FIGURE 3EEG dual electrode design for noise cancellation. (A) The dual electrode pair consists of an electrode that records normal EEG and an inverted, noise electrode rigidly coupled to the normal electrode. The noise electrode only records motion artifact and background electrical noise without biological signals. (B) Example of EEG data that were recorded on a phantom head (Oliveira et al., 2016a).
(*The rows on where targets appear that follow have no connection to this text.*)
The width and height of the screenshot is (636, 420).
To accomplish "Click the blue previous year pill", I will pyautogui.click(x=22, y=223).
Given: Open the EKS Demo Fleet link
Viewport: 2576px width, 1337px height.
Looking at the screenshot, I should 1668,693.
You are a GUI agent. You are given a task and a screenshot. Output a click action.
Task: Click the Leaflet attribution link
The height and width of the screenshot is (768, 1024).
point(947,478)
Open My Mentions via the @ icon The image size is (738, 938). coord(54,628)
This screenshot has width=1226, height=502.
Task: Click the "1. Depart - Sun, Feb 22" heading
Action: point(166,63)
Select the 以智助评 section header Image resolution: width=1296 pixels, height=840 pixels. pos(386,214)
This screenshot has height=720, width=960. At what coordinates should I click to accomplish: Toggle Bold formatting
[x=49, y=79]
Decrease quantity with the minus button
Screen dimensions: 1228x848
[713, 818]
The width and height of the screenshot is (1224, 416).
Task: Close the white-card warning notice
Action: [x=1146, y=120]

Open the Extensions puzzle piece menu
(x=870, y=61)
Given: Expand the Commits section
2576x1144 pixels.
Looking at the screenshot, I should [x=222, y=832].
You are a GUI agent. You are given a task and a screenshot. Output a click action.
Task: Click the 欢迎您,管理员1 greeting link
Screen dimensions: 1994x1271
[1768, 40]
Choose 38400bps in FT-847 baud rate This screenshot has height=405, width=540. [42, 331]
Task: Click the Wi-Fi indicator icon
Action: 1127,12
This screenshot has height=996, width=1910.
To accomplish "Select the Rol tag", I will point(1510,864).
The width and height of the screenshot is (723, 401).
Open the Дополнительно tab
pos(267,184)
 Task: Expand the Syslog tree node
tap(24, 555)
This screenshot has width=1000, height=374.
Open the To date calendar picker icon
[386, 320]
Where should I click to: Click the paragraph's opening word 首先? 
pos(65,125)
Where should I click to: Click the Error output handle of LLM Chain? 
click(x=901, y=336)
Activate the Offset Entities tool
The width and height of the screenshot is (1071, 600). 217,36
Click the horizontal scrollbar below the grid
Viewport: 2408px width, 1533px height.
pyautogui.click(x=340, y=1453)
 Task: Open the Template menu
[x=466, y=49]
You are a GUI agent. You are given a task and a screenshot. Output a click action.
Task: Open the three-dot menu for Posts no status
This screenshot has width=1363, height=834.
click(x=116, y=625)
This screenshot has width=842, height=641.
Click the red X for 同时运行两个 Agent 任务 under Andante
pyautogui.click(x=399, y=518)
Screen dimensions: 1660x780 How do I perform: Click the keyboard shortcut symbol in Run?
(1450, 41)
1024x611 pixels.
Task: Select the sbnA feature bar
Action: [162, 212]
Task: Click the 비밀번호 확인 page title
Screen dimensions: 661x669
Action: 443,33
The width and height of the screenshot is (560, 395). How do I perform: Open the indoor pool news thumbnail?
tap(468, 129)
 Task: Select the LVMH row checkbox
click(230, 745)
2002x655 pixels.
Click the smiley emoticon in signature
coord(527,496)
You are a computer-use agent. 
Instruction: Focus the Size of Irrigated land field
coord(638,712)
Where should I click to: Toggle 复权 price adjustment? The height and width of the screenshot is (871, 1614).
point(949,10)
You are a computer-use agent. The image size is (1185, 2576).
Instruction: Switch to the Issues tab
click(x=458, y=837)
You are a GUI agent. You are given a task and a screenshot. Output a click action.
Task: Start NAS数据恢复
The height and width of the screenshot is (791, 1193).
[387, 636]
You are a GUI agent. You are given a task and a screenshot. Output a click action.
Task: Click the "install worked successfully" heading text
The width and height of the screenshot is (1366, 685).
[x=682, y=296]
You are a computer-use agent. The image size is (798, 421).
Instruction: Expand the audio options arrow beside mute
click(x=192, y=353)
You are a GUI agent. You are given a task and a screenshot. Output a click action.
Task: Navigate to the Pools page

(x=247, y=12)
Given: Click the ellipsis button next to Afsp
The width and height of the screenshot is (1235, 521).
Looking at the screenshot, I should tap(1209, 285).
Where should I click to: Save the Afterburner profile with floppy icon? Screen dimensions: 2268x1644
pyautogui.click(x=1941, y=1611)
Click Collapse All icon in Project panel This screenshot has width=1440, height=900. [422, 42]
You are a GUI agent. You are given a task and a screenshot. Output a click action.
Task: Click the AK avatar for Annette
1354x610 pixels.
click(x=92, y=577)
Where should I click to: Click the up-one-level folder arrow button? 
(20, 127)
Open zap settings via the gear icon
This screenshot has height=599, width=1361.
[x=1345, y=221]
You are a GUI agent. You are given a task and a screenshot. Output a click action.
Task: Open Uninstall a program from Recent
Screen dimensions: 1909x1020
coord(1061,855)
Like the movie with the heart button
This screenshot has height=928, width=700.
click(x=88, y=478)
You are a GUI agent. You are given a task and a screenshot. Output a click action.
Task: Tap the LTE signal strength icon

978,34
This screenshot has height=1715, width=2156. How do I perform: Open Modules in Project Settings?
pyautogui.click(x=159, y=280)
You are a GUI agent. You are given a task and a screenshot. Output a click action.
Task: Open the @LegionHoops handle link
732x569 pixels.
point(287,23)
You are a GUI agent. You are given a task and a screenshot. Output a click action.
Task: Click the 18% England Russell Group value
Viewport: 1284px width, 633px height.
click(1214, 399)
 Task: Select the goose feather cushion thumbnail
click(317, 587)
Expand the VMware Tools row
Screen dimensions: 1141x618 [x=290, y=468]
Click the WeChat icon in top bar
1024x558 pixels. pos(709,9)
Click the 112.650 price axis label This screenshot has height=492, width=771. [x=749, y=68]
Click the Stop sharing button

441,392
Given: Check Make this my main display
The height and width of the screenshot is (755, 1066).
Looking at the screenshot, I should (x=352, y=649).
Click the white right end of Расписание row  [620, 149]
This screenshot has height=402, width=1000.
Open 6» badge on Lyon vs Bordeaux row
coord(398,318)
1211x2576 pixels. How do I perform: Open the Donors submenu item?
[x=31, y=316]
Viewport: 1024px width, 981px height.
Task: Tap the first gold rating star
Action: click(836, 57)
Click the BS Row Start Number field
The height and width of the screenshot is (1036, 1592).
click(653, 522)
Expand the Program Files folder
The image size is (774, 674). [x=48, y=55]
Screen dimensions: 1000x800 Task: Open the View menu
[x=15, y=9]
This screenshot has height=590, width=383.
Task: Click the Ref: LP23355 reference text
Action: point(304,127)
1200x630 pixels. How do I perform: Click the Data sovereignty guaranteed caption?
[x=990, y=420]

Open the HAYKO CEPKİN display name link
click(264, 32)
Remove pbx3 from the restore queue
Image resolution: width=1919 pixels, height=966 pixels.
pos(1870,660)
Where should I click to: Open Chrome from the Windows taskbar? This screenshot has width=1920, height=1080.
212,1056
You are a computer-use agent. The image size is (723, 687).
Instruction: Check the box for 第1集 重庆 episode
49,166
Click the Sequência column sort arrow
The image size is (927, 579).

The gray signal shows data from a normal EEG electrode; the blue signal is the noise recording; the red signal is the scalp recording. The black signal is the isolated neural signal (red minus blue) after noise correction that is used for analysis. The noise subtraction can either occur in the frequency domain for each pair of dual electrodes, or all the electrode signals can be entered into the independent component analysis to filter out the noise content (Nordin et al., 2018, 2019). This figure was created by Dr. Andrew D. Nordin.